• WHAT IS BEING ASKED
Write out again the entries from the first line to the line that includes "Task: Add a new tab with plus button", keeping both of those lines.
- Opening Delimiter -
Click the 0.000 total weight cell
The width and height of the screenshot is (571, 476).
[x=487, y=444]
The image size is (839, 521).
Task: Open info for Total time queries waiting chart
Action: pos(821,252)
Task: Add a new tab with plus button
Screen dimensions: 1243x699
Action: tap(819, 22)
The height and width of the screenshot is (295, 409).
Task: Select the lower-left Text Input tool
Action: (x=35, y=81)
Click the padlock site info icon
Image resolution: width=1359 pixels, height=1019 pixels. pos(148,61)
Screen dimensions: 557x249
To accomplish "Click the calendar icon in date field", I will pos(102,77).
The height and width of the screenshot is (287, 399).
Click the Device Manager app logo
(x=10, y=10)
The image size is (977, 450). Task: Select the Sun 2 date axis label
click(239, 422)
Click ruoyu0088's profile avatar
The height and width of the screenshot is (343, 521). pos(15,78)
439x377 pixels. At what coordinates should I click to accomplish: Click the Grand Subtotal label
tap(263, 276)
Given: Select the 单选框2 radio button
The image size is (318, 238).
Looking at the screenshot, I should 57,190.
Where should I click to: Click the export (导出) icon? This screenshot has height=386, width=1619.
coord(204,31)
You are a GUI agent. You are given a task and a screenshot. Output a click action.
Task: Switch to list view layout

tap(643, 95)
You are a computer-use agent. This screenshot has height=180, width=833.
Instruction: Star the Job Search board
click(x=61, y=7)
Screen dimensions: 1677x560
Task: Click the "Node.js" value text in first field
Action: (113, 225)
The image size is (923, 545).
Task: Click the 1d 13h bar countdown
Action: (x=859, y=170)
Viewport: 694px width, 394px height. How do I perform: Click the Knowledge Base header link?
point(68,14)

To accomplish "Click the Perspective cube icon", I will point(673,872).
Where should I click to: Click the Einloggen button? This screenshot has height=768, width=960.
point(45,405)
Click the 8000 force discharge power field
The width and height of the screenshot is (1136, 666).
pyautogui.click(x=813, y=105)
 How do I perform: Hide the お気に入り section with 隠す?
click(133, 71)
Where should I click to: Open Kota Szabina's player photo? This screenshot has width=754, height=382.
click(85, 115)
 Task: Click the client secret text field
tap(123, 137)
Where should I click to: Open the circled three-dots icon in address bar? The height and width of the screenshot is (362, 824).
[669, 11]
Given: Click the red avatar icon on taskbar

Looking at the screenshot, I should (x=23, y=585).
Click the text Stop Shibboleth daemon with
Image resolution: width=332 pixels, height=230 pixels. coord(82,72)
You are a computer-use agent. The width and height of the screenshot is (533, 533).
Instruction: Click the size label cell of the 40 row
- Closing Delimiter -
• TASK ANSWER
Click the 0.000 total weight cell
The width and height of the screenshot is (571, 476).
[x=487, y=444]
The image size is (839, 521).
Task: Open info for Total time queries waiting chart
Action: pos(821,252)
Task: Add a new tab with plus button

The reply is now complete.